=== Section Start ===

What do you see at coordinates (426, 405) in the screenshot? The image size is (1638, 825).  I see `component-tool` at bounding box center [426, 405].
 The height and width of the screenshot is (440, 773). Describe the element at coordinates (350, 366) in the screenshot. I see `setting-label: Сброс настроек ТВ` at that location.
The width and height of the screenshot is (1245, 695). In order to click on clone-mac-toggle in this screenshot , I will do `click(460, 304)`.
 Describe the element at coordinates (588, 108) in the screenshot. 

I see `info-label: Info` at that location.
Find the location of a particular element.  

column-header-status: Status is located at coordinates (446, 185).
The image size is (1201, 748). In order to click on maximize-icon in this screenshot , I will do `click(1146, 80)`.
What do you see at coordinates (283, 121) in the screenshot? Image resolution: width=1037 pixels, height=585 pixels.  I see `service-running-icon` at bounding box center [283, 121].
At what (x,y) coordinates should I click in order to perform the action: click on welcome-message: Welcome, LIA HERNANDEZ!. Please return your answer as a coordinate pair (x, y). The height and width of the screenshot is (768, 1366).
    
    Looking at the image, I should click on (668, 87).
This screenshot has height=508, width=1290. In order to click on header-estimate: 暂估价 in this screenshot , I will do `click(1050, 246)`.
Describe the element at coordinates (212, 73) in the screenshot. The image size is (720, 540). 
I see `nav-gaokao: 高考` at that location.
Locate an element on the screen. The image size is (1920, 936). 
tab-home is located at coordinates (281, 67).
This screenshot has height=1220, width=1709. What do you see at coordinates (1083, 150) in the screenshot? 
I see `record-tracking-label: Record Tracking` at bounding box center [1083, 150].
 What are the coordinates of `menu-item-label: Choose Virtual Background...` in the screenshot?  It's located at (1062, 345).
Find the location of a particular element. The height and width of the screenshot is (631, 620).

=== Section End ===

YOUR ASSIGNMENT:
Please copy the records above word for word, from the very first line through the line that contains "The width and".

YOUR SOLUTION:
What do you see at coordinates (426, 405) in the screenshot? The image size is (1638, 825).  I see `component-tool` at bounding box center [426, 405].
 The height and width of the screenshot is (440, 773). Describe the element at coordinates (350, 366) in the screenshot. I see `setting-label: Сброс настроек ТВ` at that location.
The width and height of the screenshot is (1245, 695). In order to click on clone-mac-toggle in this screenshot , I will do `click(460, 304)`.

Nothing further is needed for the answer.